Re: Even Periods in Fermat's Last Theorem and Modular Arithmetic (FLTMA)


quasi wrote:
> On 31 Jul 2005 18:41:22 -0700, DGoncz@xxxxxxx wrote:
>
> >I wrote:
> >0<n<a<b<c<(a+b)
> >
> >I meant:
> >0<n,a,b,c;a<b<c<(a+b)
> >
> >Doug
>
> Try testing one aspect of your idea for n=3.
>
> See if you can find integers a,b,c satisfying your inequalities and
> also the 3 congruences:
>
> a^3+b^3=0 mod c
> c^3-a^3=0 mod b
> c^3-b^3=0 mod a

Oh, I have tried:
for c = 5 to limit
for b = 4 to c-1
for a = 3 to b-1
if (a<b<c<(a+b)) etc

to limits like 13 or 101 (hypotenuses of Pythagorean triangles)
and have noted that with the inequality, the exponent is always even,
while without the inequality, the exponent can be odd.

>
> If you find them, wouldn't that put you back to square 1?

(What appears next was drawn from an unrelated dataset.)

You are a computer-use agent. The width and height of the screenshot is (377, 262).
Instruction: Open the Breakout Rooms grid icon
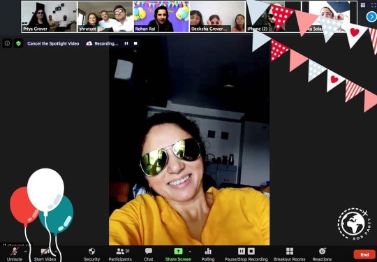(290, 252)
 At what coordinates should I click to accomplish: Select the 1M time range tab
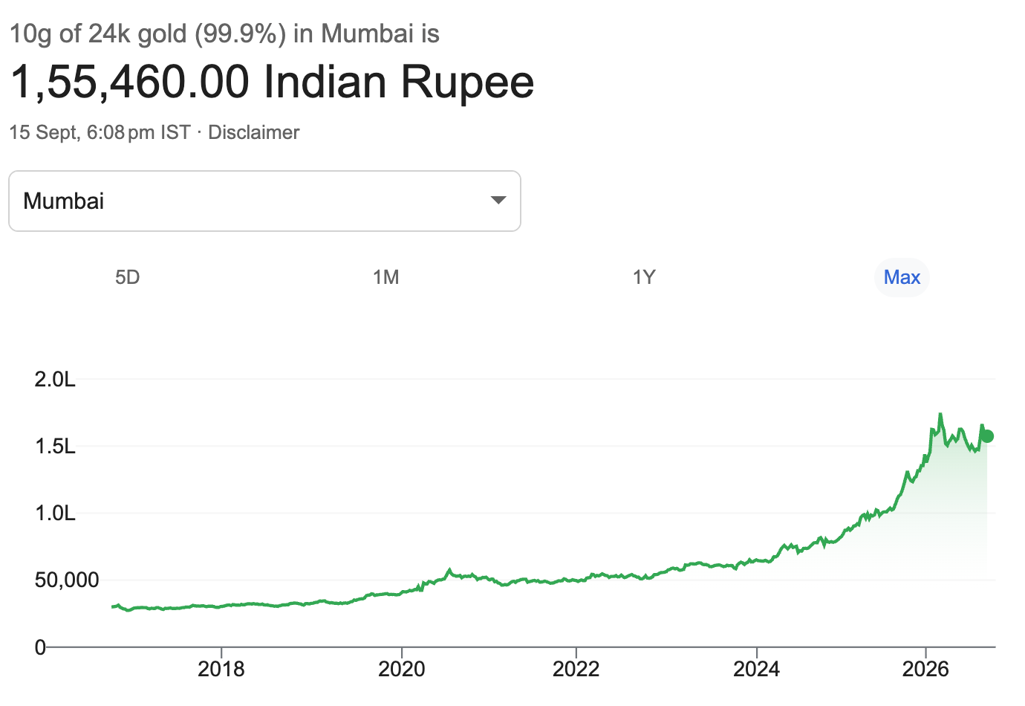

Yes, it would, but it doesn't. That is, I haven't found one.

I could increase the limit and only calculate the congruences to n = 3.
That might be fun.

> By the way, did you ever use the inequalities a<b<c<a+b? If it plays
> no role in your proof, why even state it?

See the above.

> Finally, if you find solutions to the above congruences, check if in
> all cases. s.n=0 mod abc. If even one case fails, then you can't
> assert s.n = 0 mod abc.

I've extended that notion in a post farther down this thread. It was
wrong as first stated.

>
> The case n=3 is a good test case for proposed elementary attacks on
> FLT. If it doesn't work for n=3 then the attack is flawed, and if it
> does work, then that's already a worthwhile discovery since, as far as
> I know, there are no known elementary proofs of FLT for n=3 (all use
> algebraic number theory).
>
> quasi

I guess so. It's all about n being even and prime. I have not stated
the arguments for n prime. I read about it in Fermat's Last Theorem for
Amateurs.

Thanks so much for participating.

Doug

.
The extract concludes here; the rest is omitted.